Example 2: Authenticated endpoint with per-user quotas

@RestController
@RequestMapping("/api/profiles")
public class ProfileController {

    private final Firestore db = FirestoreClient.getFirestore();
    private final Map userLimiters = new ConcurrentHashMap<>();

    @PostMapping("/{profileId}")
    public ResponseEntity updateProfile(@RequestHeader("X-User-ID") String userId,
                                                @PathVariable String profileId,
                                                @RequestBody Map input) {
        // One RateLimiter per user; in practice use a distributed cache for scale
        RateLimiter limiter = userLimiters.computeIfAbsent(userId, k -> RateLimiter.create(2.0)); // 2 req/s per user
        if (!limiter.tryAcquire()) {
            return ResponseEntity.status(HttpStatus.TOO_MANY_REQUESTS).body("User rate limit exceeded");
        }

        DocumentReference ref = db.collection("profiles").document(profileId);
        ApiFuture snapFuture = ref.get();
        try {
            DocumentSnapshot snap = snapFuture.get(5, TimeUnit.SECONDS);
            if (!snap.exists()) {
                return ResponseEntity.status(HttpStatus.NOT_FOUND).body("Profile not found");
            }
            // Example Firestore transaction to ensure consistency
            Transaction transaction = db.runTransaction(transactional -> {
                DocumentSnapshot fresh = transactional.get(ref).get();
                Map updated = new HashMap<>(fresh.getData());
                updated.putAll(input);
                updated.put("modifiedBy", userId);
                transactional.set(ref, updated);
                return null;
            });
            return ResponseEntity.ok("Profile updated");
        } catch (Exception e) {
            return ResponseEntity.status(HttpStatus.INTERNAL_SERVER_ERROR).body("Update failed");
        }
    }
}

Additional practical guidance:

  • Prefer authenticated endpoints for write operations; unauthenticated paths should have the strictest limits or be disabled.
  • Use exponential backoff and retries in the client to smooth bursts and reduce the chance of hitting Firestore quotas.
  • Monitor Firestore quota usage in the cloud console and set alerts to detect abnormal spikes that may indicate abuse.
  • Combine endpoint-level rate limiting with broader API gateway or ingress controls for defense in depth.

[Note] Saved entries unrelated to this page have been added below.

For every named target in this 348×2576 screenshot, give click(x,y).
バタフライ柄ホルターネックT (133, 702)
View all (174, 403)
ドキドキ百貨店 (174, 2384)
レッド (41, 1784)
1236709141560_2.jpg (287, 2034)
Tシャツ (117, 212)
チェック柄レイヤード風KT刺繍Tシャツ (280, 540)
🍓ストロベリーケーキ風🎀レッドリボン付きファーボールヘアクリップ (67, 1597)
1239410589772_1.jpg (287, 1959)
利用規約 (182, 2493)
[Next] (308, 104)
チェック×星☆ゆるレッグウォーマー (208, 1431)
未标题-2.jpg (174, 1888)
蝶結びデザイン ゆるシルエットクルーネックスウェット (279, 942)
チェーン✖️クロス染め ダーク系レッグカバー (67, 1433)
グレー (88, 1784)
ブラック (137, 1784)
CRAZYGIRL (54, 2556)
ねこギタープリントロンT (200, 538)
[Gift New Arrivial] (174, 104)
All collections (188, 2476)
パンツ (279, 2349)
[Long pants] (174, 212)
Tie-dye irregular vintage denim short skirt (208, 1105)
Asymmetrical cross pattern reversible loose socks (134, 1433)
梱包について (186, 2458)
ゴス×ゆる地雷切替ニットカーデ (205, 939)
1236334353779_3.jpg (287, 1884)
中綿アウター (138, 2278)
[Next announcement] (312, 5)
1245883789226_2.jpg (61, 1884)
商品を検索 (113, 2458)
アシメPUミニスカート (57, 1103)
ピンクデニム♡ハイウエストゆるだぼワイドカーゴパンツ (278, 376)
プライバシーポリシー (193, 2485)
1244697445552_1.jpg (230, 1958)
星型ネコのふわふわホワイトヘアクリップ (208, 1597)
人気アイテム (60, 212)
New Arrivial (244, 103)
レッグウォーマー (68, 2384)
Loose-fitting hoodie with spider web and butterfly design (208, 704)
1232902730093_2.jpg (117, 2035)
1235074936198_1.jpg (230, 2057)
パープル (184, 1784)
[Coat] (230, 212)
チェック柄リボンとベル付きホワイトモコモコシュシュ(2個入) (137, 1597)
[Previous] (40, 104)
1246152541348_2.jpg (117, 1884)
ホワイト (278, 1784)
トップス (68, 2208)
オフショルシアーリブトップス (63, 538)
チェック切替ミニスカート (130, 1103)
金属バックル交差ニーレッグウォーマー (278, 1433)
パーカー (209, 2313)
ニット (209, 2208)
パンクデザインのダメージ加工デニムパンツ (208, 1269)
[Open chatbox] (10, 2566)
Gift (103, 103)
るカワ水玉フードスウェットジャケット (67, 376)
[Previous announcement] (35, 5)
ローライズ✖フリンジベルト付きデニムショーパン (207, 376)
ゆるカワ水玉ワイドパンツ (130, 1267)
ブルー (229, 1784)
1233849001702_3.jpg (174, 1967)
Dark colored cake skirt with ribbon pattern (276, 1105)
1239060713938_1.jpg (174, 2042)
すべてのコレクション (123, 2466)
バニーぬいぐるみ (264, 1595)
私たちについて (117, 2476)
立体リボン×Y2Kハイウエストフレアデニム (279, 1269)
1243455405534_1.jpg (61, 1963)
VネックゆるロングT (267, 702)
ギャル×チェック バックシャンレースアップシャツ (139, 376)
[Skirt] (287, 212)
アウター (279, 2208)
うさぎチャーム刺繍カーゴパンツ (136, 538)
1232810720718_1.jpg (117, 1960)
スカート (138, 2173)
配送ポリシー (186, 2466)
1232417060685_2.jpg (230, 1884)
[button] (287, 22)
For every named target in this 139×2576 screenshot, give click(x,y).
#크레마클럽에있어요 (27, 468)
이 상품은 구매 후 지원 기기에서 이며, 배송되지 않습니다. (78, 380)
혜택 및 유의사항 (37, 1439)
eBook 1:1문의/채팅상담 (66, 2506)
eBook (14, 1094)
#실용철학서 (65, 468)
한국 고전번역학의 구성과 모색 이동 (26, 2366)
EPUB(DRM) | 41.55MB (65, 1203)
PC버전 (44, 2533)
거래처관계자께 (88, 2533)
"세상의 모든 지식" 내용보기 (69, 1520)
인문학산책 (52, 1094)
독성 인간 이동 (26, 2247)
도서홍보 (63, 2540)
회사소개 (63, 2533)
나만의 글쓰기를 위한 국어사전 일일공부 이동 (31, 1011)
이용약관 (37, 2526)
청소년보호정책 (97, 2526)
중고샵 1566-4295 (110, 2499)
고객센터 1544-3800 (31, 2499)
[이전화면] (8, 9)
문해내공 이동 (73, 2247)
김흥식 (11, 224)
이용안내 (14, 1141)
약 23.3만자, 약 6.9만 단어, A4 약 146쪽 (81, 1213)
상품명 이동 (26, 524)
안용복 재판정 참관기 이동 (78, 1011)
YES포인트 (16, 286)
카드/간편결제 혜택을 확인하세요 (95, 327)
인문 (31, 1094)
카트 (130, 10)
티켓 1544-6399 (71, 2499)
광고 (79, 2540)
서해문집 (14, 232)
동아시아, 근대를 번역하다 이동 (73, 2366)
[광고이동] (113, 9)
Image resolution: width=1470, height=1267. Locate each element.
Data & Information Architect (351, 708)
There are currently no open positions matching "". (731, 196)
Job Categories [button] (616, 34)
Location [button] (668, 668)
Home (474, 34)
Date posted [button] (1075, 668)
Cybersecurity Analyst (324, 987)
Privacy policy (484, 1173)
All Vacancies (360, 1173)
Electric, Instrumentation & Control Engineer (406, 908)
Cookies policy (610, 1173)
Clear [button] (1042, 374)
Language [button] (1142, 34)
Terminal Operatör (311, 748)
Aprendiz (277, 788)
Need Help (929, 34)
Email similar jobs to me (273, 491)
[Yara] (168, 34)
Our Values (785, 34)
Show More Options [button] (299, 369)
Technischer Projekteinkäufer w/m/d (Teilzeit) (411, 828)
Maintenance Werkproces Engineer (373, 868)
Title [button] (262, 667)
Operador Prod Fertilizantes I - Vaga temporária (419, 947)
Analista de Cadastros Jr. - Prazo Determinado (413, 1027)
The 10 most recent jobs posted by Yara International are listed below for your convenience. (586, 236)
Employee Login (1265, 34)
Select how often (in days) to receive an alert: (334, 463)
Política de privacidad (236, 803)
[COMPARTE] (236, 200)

By coupling Spring Boot controllers with explicit rate limiting and Firestore best practices, you reduce the risk of rate-based denial of service and quota exhaustion while keeping the integration responsive and secure.

Frequently Asked Questions

Does rate limiting at the Spring Boot level fully protect against Firestore quota abuse?
It significantly reduces risk, but you should also monitor Firestore project-level quotas and set Cloud alerts. Rate limiting at the gateway or API management layer adds extra protection for distributed deployments.
Can Firestore operations themselves trigger automatic backpressure or throttling?
Firestore enforces its own quotas and may return quota-exceeded errors; your application must handle these errors gracefully and implement its own throttling to avoid cascading failures.